If we are going to talk about the human side of your pastor, we have to talk about his sin. Yes, your pastor is a sinner. He stands with you and confesses his sins in every divine service. At times laymen, including myself, put their pastors on a pedestal of righteousness that no man can ever achieve. Pastors often turn to other pastors to confess their sins, which is appropriate as those pastors can absolve their sins. This should not stop layman from making themselves available to their pastors if they need to talk. Pastors have problems, concerns and anxiety like everyone else. We’re all sinners. Our pastors are included in that “we”.
Attacks on your pastor.
Pastors are constantly under attack from the devil, the world, and their own sinful nature. The devil understands the vocation of your pastor. The devil doesn’t want your pastor to preach the word of God or administer the sacraments. The devil will tempt your pastor to try new things in the divine service which take away from the proclamation of the gospel. He will tempt your pastor think to if he can just do this or that, then the congregation will grow. The world will tempt your pastor to worry about numbers and souls saved. The world says your pastor must be active in the community, friendly, and not ruffle any feathers. The world will quote random bible verses to criticize your pastor. All of this piles on the pastor. We must stand together with our pastors against the devil, the world, and our sinful natures. We must stand together and confess our sins and confess Jesus Christ for the forgiveness of our sins.

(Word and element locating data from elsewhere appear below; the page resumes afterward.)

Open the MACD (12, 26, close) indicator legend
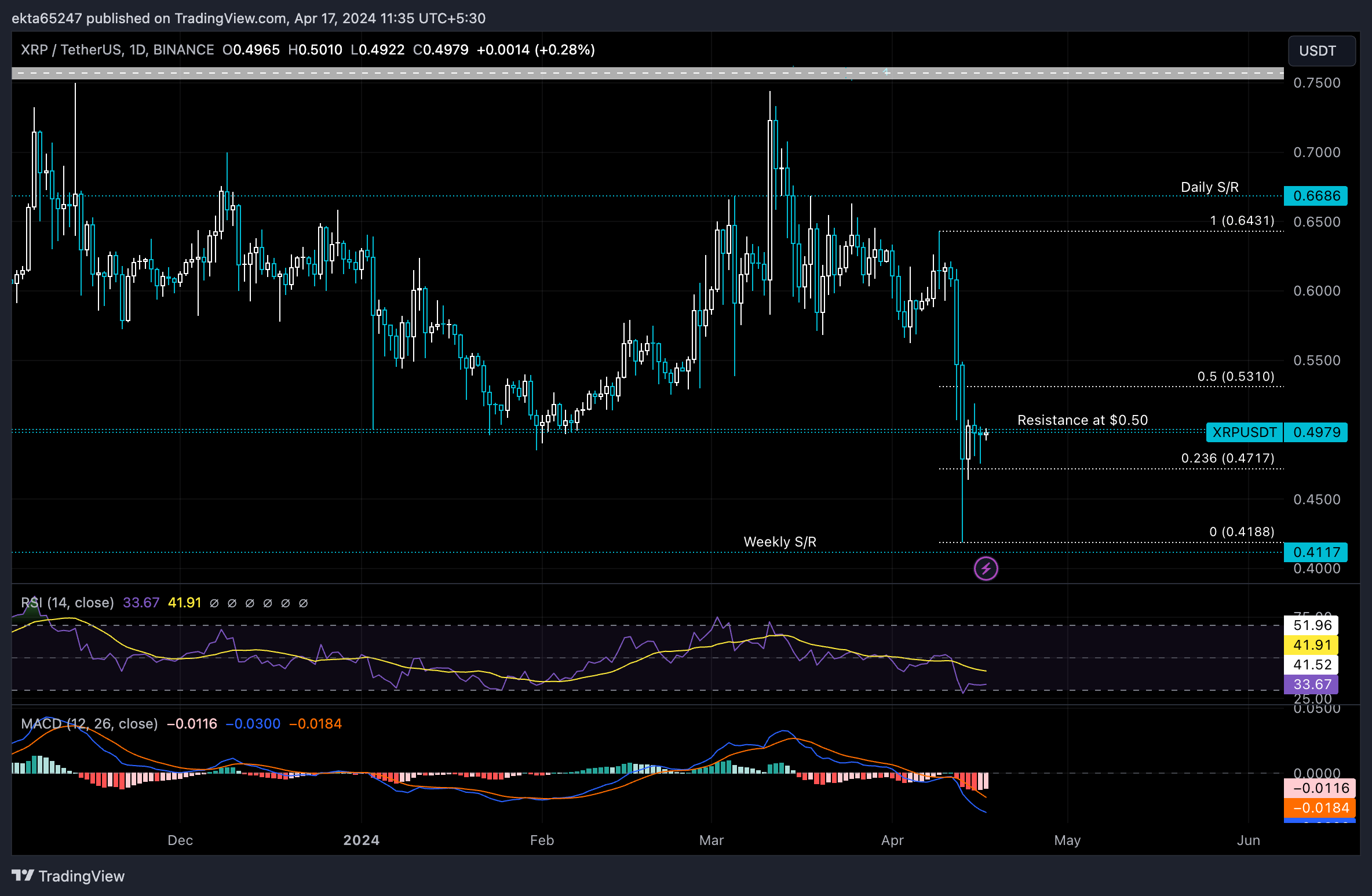Image resolution: width=1372 pixels, height=896 pixels. coord(89,724)
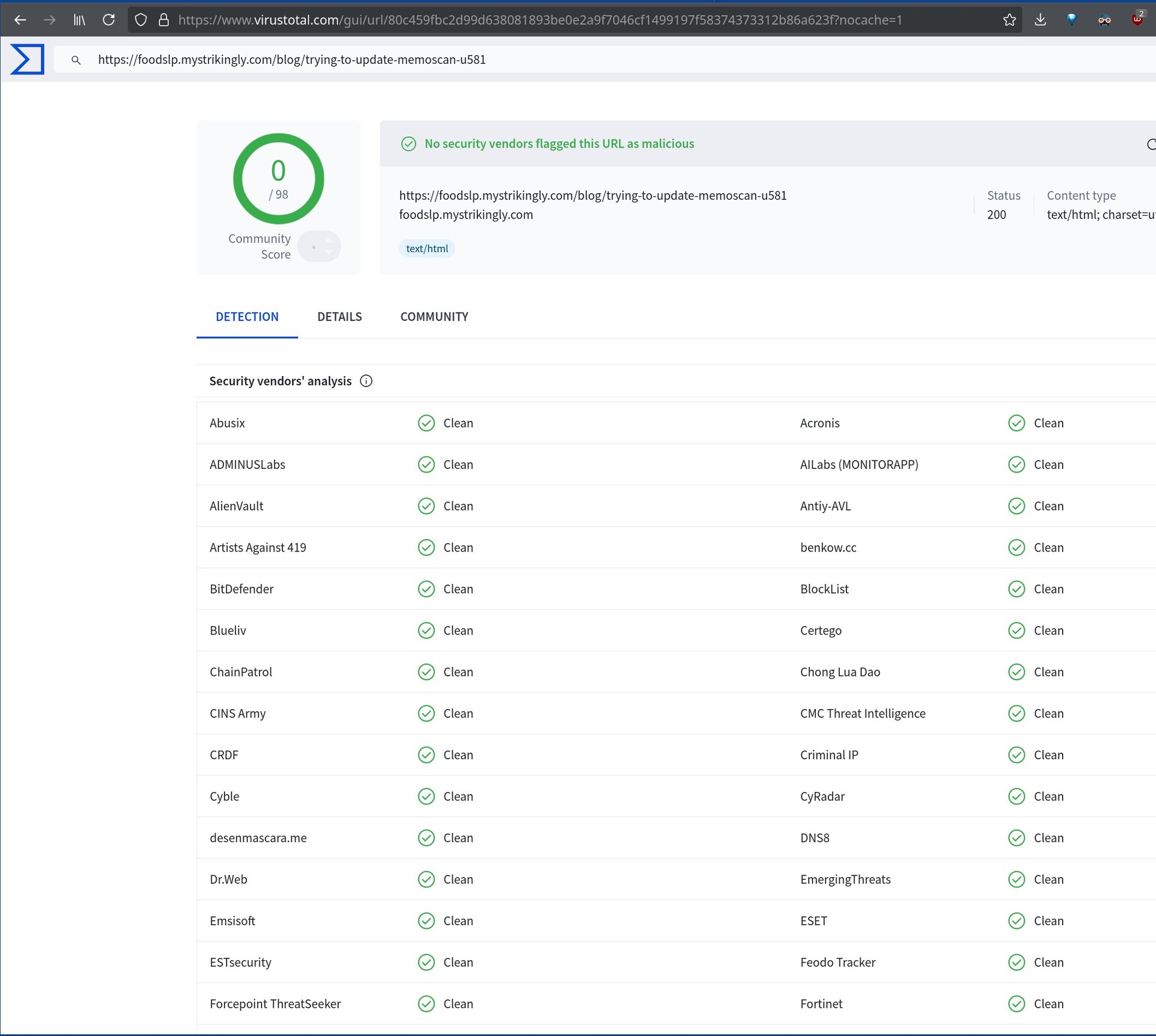
Task: Click the site padlock security icon
Action: click(163, 20)
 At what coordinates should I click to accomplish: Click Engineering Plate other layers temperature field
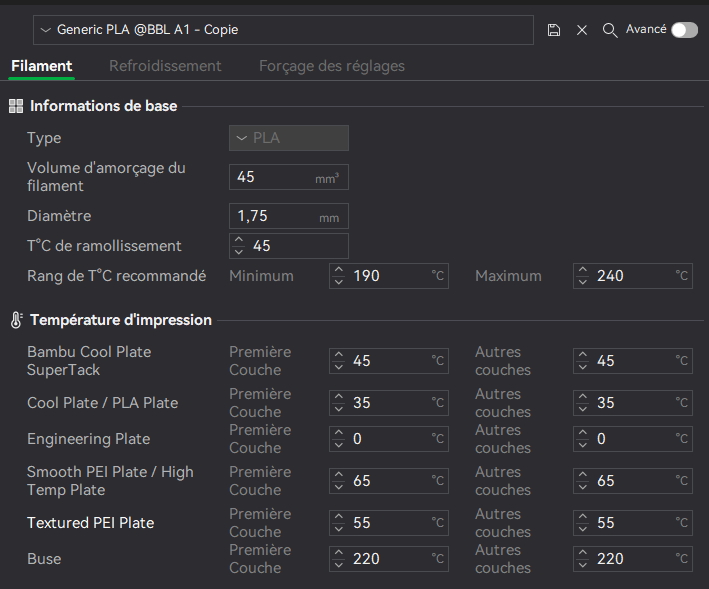coord(633,439)
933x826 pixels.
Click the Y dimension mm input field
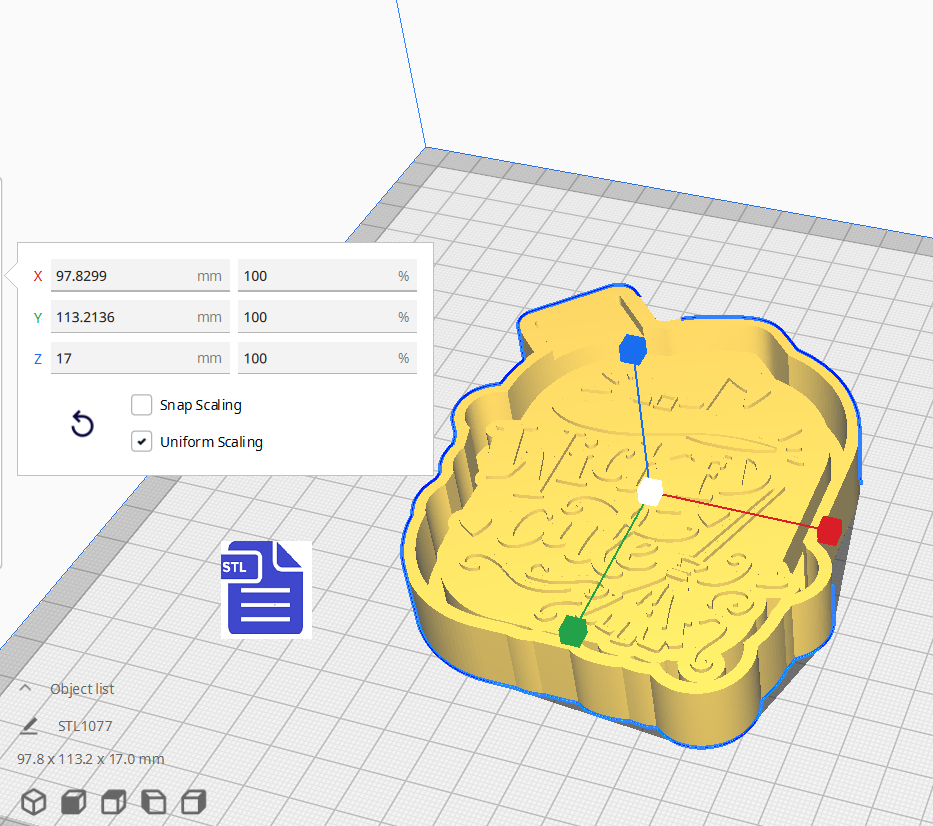(x=140, y=316)
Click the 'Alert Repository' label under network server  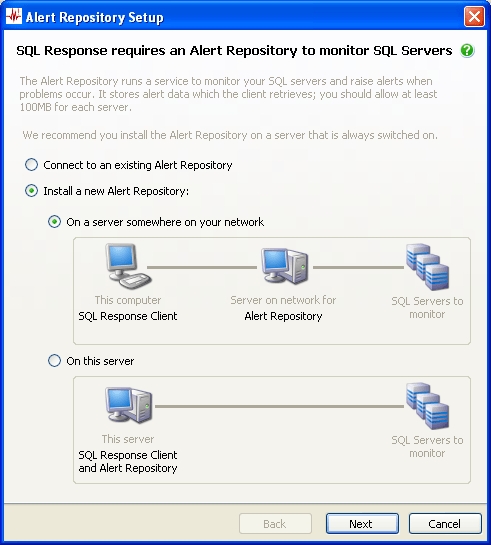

Jesus Christ, for your pastor.
We will continue to fail our pastors, but Jesus Christ will never fail him. Jesus Christ knows how to support your pastor. The Word of God supports your pastor. The sacraments support your pastor just as they support us all while we bear our own crosses in this life. Jesus Christ took our sin, lack of love and support for our pastors to the cross. All of our sins are washed clean with the atoning blood of Jesus Christ. His support is perfect, sinless, and everlasting. With Jesus our support is now perfect, sinless, and everlasting.